Media stakeholders are raising concerns over the lack of gender-inclusive reporting in East African newsrooms. They want concerted efforts to ensure more female journalists get equal opportunities like their male counterparts.
Whether in the newsroom or the field, in a panel discussion or in selecting analysts, media disparities in news coverage, especially on women’s matters, is a perennial challenge.
At a recent workshop in Nairobi, various industry actors raised their concerns. They espoused the action plans needed to ensure that Kenyan newsrooms and the wider sub-region attain gender-inclusive reporting.
East Site examines what has contributed to the lack of gender-inclusive reporting and suggests possible remedies.
Lack of comprehensive gender policies
The absence of comprehensive gender policies is particularly prevalent in legacy media houses across the three East African countries. In Kenya, for instance, out of the 15 mainstream media houses, only the Nation Media Group and the Standard Media Group have Gender desks.
Unfortunately, many media houses and media managers disregard the establishment of such desks, which would have helped amplify the input of women not just in storytelling but also as an aspect of inclusivity in the newsrooms.
Sexual harassment
Only a handful of media houses have put measures with clear guidelines on how victims of sexual harassment can find help.
In addition, there is a lack of robust implementation of these guidelines, and most media houses lack policies to deal with the vice.
Inadequate capacity among the media practitioners
The inadequacy in capacity is evident in how media practitioners interrogate, analyse and report topical issues through various lenses, including gender and human rights.
Few women leaders
Most leadership opportunities are given or occupied by men. The situation is dire in print media, where most journalists and managers are male, leaving women at the periphery.
Allocation of duties
The distribution of journalistic tasks in the media often takes a gender dimension. In most cases, “softer stories” are assigned to women while their male counterparts get to cover the “hard stories”. Moreover, reporting on gender is still seen as a “woman’s thing.”
“Media houses should encourage equal participation of women in producing and writing of hard news. Let’s have more women covering the hard news; politics, science, governance, business and many others,” Churchill Otieno, the president of Kenya Editors Guild (KEG), said at the workshop.
Societal stereotypes in newsrooms
For long, societal stereotypes have impeded the growth of women in society and even in the newsroom. Because society views women as the “weaker gender”, they have been side-lined in some critical roles. There is a misconception that women cannot execute certain roles. A perception Otieno says media houses must end.
Addressing the above challenges to gender-inclusive reporting will not be easy. However, the workshop suggested the following tips:
The teaching of gender-inclusive reporting in journalism schools
Many journalists enter the job market while still gender blind due to a lack of gender training – unfortunately, the ignorance becomes evident in their reporting.

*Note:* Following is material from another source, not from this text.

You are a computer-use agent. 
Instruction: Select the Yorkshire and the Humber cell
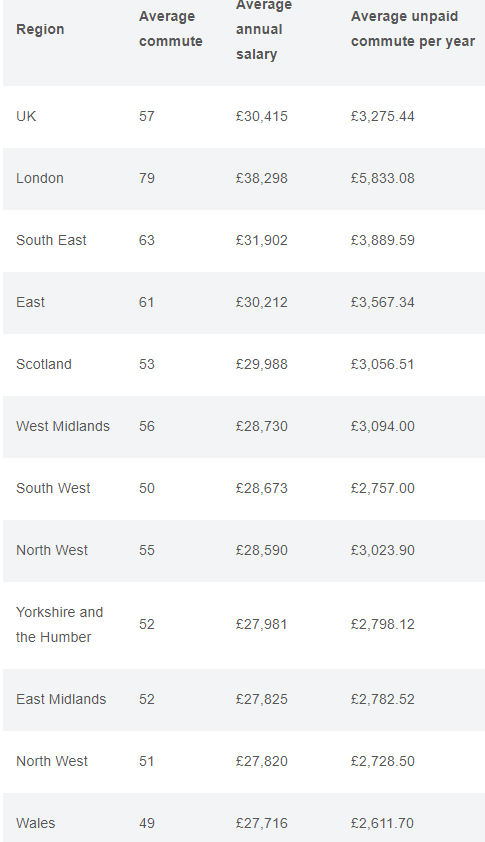[x=60, y=625]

Setting up gender-responsive policies
Gender-responsive policies would ensure that media owners employ more women in diverse roles.
The policies include an immediate review of prohibitive laws and administrative procedures (in both print and electronic media) that impede women’s advancement in career development.

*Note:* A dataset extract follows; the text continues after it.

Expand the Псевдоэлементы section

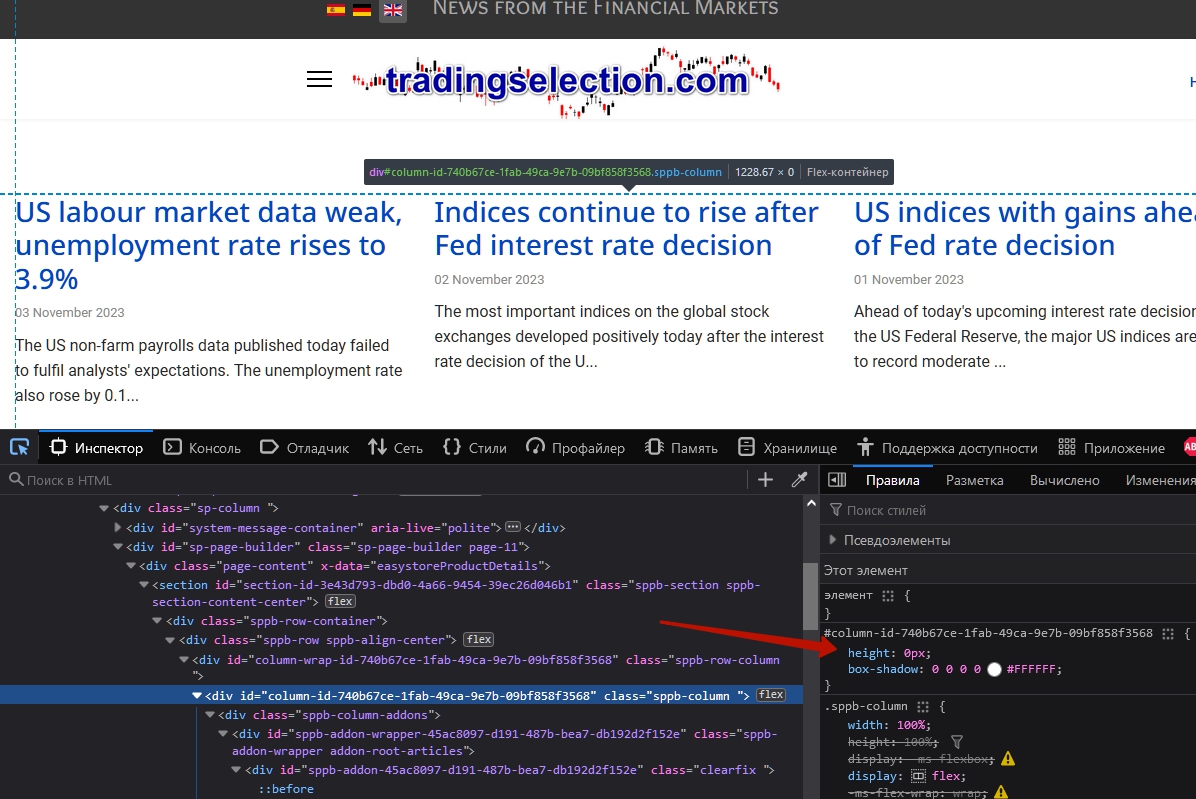(x=833, y=540)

Media houses in East Africa should encourage women’s equal and full participation in gathering, writing and producing hard news (such as in politics, crime, violence and science and technology).
Gathering data on gender representation
Media houses should generate comprehensive data on gender representation and preferably publish it quarterly in print and electronic media.
Such data will help identify gender irresponsive media houses and assist in determining what barriers exist in giving fair coverage to men and women.
There should be a deliberate effort to increase access and participation of women in media reporting and coverage through capacity building and training.
Sensitisation of media houses on gender-balanced reporting
Media houses must adapt and apply gender parity policies and expand and build a fair and balanced reporting of women’s issues, including women’s rights and child rights.
Strengthening partnerships
Media houses should reinforce or expand alliances and partnerships and leverage resources to train women reporters in Kenya, Uganda and Tanzanian in leadership, management and governance.
According to Otieno, who, apart from being the KEG president, also serves as the Head of Digital at Nation Media Group, for media houses to realise gender-inclusive reporting, they must exercise the responsibility bestowed on them as the Fourth Estate.
“The media in Kenya is a force to reckon with and it comes with some responsibilities. The media speaks for all Kenyans but gender mainstreaming must begin within the media,” he said.
“We tend to a large extent lack stand-alone gender policies even in the mainstream.”
Pia Weurlander, who works with UN Women, said the organisation would continue to support the implementation of constitutional commitments to achieving gender equality and empowerment of women.
Betty Sungura, the chief executive officer of the National Gender and Equality Commission, also shares Weurlander’s views. According to Sungura, there is a need to re-affirm principles of gender-sensitive and inclusive reporting focusing on special interest groups. She also called for the identification of opportunities for media to highlight and track incidences of exclusion, including gender-based violence persecution directed at women rights defenders and journalists.